== Extracted entries ==

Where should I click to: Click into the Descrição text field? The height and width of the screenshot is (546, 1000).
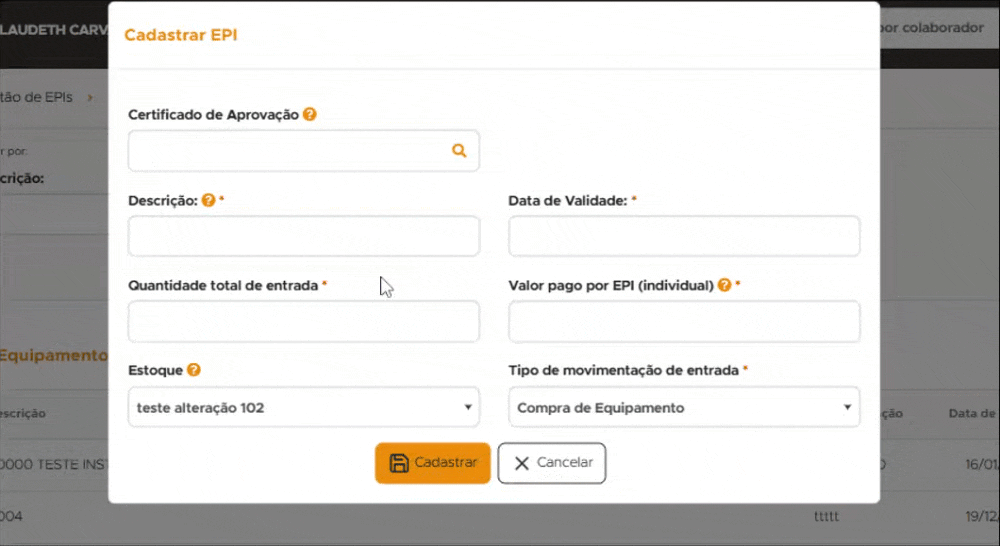tap(303, 237)
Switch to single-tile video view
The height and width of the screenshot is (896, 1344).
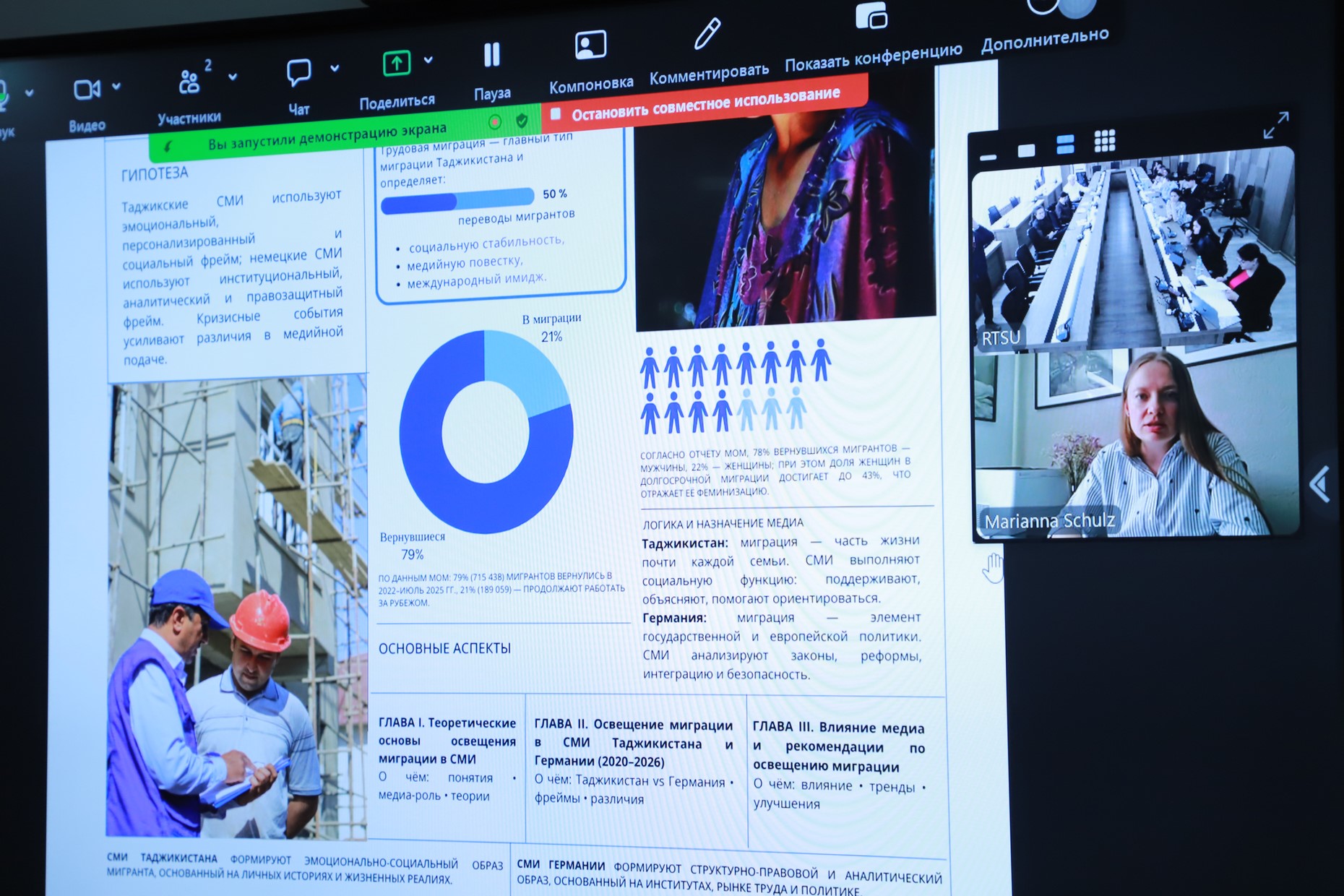click(x=1026, y=150)
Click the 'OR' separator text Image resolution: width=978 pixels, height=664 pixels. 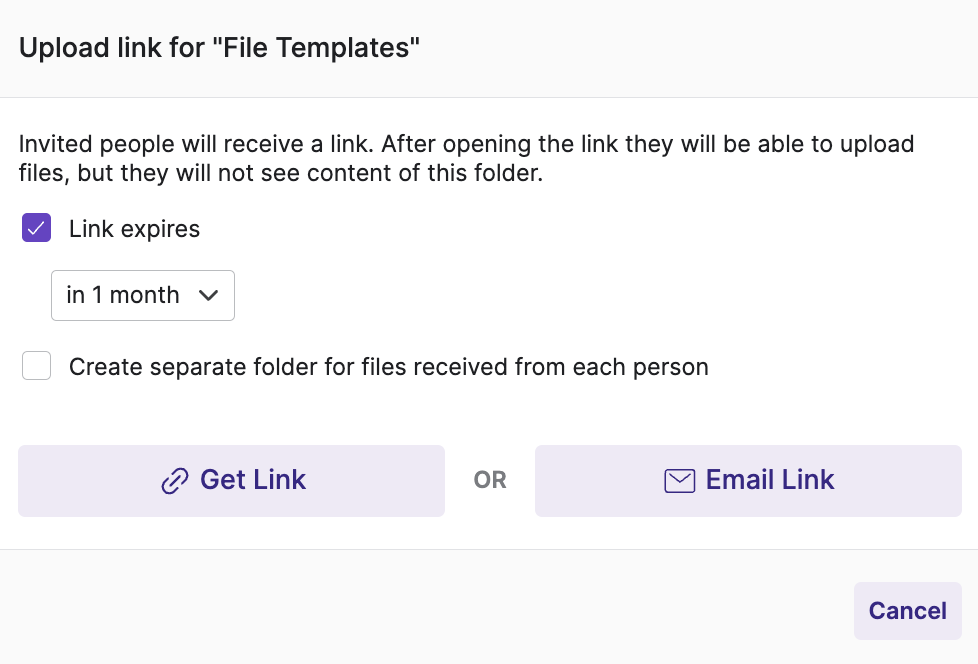[490, 480]
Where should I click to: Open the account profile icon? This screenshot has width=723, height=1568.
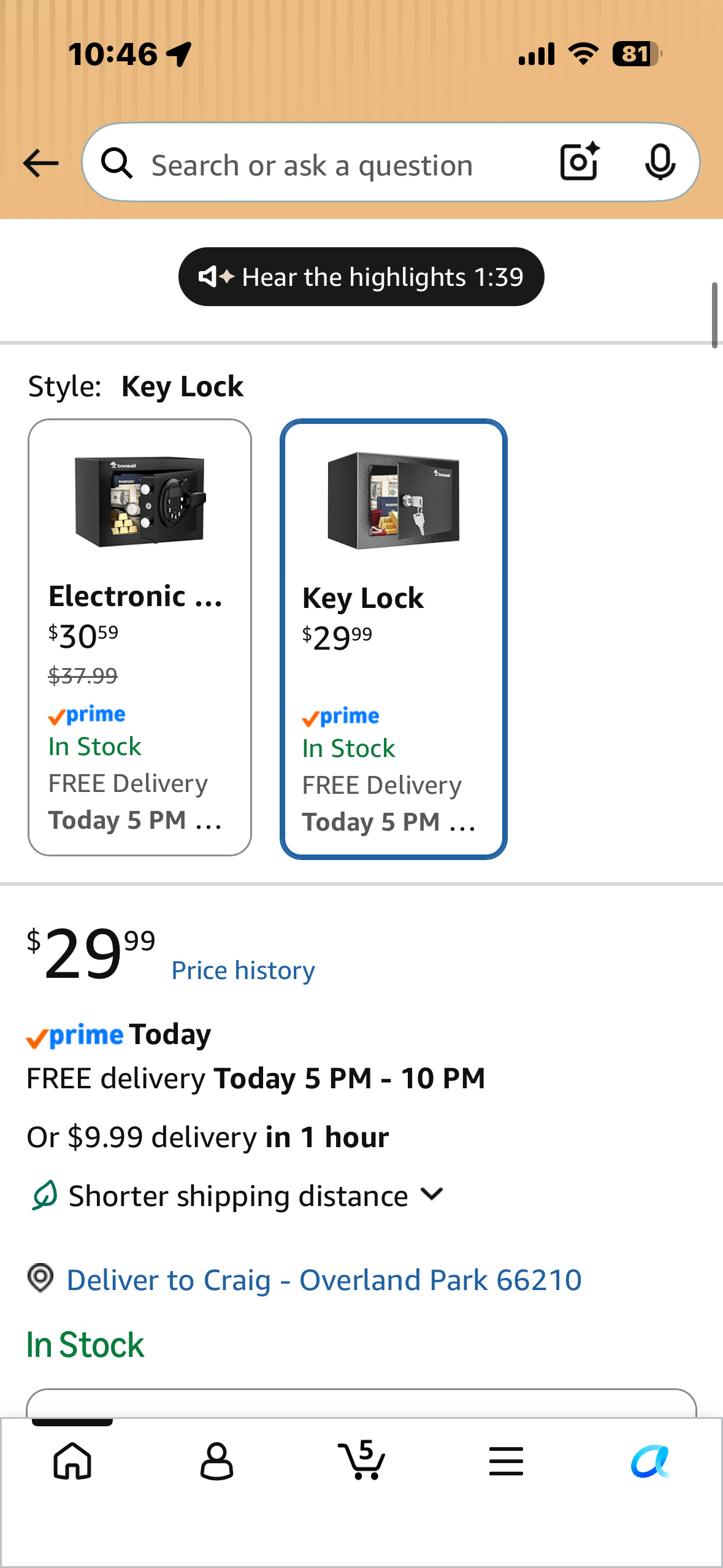[216, 1461]
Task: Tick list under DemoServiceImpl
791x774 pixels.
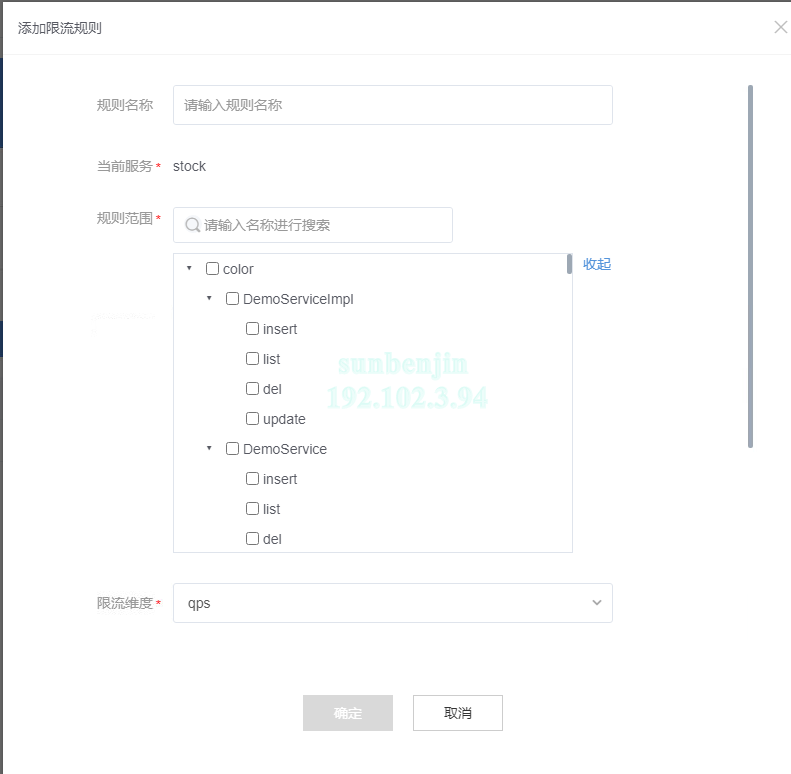Action: click(252, 359)
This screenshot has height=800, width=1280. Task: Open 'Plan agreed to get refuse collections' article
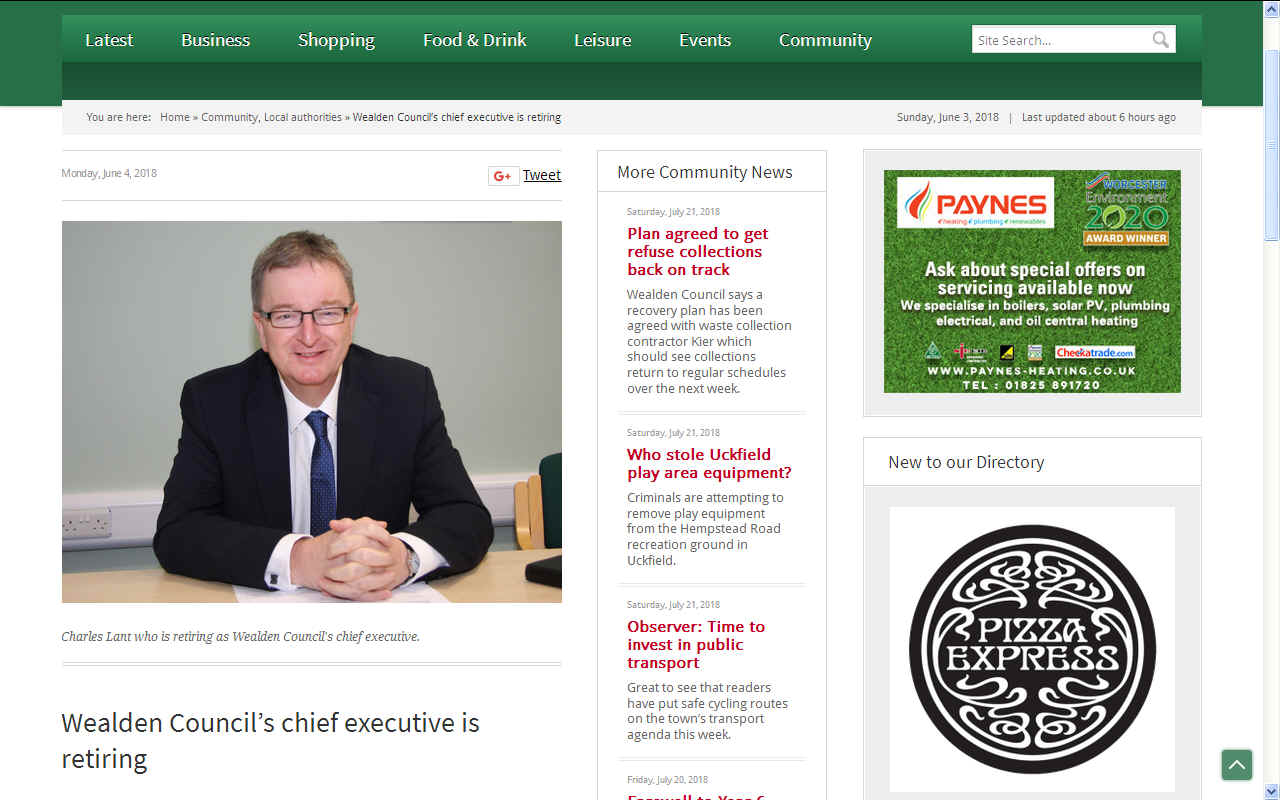698,252
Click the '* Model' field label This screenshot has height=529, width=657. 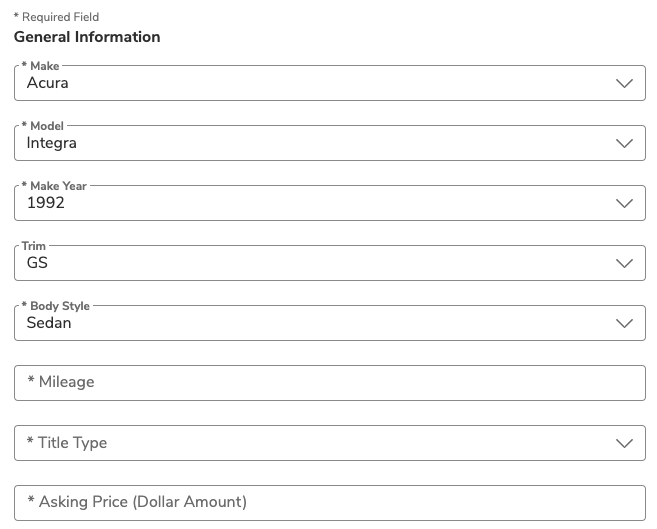(43, 126)
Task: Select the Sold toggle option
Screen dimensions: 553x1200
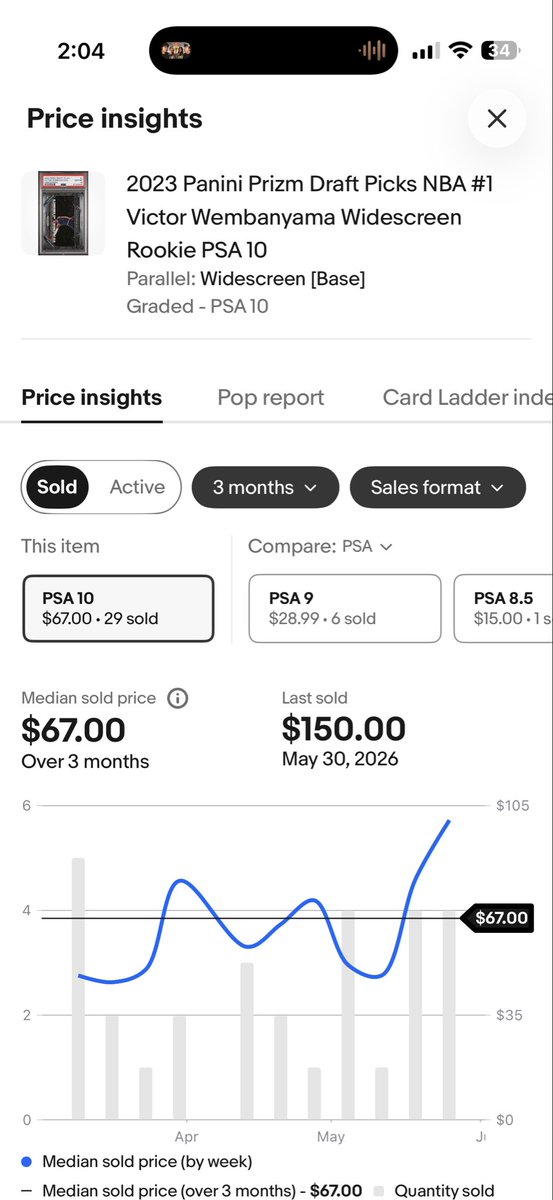Action: pyautogui.click(x=57, y=487)
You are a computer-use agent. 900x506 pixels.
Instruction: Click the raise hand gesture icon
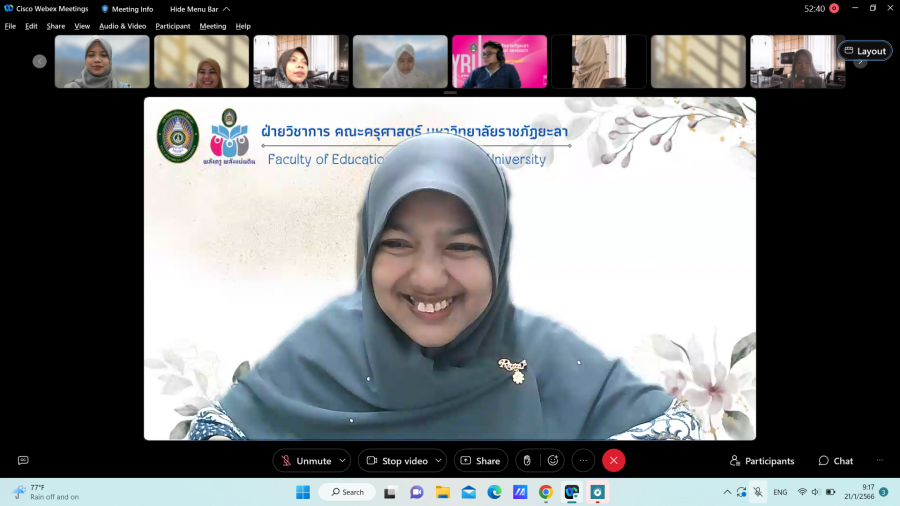click(527, 460)
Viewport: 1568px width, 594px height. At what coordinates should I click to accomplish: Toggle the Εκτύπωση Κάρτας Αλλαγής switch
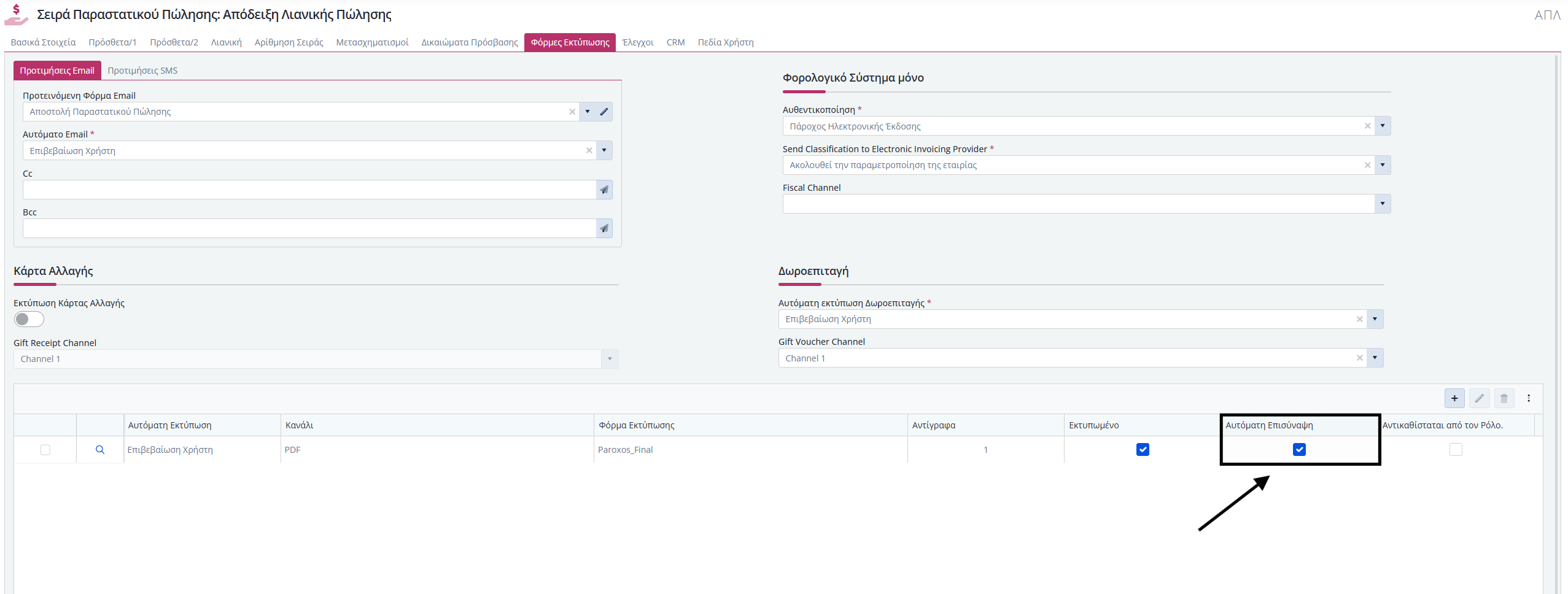(x=29, y=319)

===

== Task instructions ==
Retype the lines from the one containing "Instruction: Click the" down to the last line of the records, both included, exactly and nothing more. Pictures stay out.

== Result of this task ==
Instruction: Click the raise hand gesture icon
click(527, 460)
Viewport: 1568px width, 594px height. At what coordinates should I click to accomplish: Toggle the Εκτύπωση Κάρτας Αλλαγής switch
(x=29, y=319)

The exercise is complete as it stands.